══ Text

            Must not allow the INTERIOR to be a factor in the computation of the whole
            Cell membrane keeps stuff OUT as much as it keeps stuff IN
            Confusion with objects from noun+verb-centered language. "Our process words stink"
      37:50 Apologies for "Object-Oriented". Should have been Process/Message/間 (ma) -Oriented
            Stuff IN-BETWEEN objects. What you DON'T see.
      39:25 An object can act like anything. You have encapsulated a COMPUTER!! The universal simulator!
            Take the powerful thing you're working on and not LOSE it by PARTITIONING UP your design space!
            That's the bug in data/procedures.
            Pernicious thing in C++ and Java by looking like the OLD THING as much as possible.
      40:35 Virtual Machine
      41:00 UNIX processes: like objects, but too much overhead. "3" ought to be an object; but it can't be a UNIX process.
      41:50 Bio-cells can't share their DNA. OUR "cells" can! No need to e.g. engineer a special virus to change the DNA (e.g. cystic fibrosis)
      43:00 "An object is a virtual server" Every object should at least have a "URL"
            I believe every object should have an IP
      44:10 So far we've been CONSTRUCTING software; soon we'll have to GROW it
            Easy to grow a baby 6 inches; never have to take it down for maintenance!!
            Can't grow a Boeing 747! Simple mechanical world; only object was to MAKE the artefact, NOT to grow it
      44:55 How many people STILL[1997] use a dev system that forces you to develop OUTSIDE of the lang?
            Edit/compile/run? Even if it is "fast". Cannot possibly be other than a DEAD END for building complex systems!
            [20 years later, in 2017: has anything changed?]
      45:50 ARPANET, the precursor to the Internet.
            From the time ARPANET started running, expanded by 8 orders of magnitude.
            Not ONE PHYSICAL ATOM in the internet today that was in the original ARPANET!
            Not ONE LINE OF CODE of the original remains in the system!
            System expanded by 100,000,000x, has changed every atom and every bit and has NEVER HAD TO STOP!
            That is the metaphor we ABSOLUTELY MUST apply to what we THINK are "smaller" things!

════
══ Dataset section

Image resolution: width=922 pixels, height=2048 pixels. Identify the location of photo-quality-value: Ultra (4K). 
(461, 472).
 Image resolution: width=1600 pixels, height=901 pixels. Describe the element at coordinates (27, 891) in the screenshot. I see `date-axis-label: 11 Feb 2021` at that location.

════

# Work instructions
a. List each alternative that the talk notes say "Object-Oriented" should have been called.
b. In the talk notes, retype the passage that begins at the words "40:35 Virtual Machine" and stops after "(e.g. cystic fibrosis)".
c. According to the talk notes, why can't "3" be a UNIX process even though it ought to be an object?

# Solutions to the exercise
a. Process, Message, 間 (ma)

b.
40:35 Virtual Machine
      41:00 UNIX processes: like objects, but too much overhead. "3" ought to be an object; but it can't be a UNIX process.
      41:50 Bio-cells can't share their DNA. OUR "cells" can! No need to e.g. engineer a special virus to change the DNA (e.g. cystic fibrosis)

c. UNIX processes are like objects, but they have too much overhead. That makes them unsuitable for something as small as "3".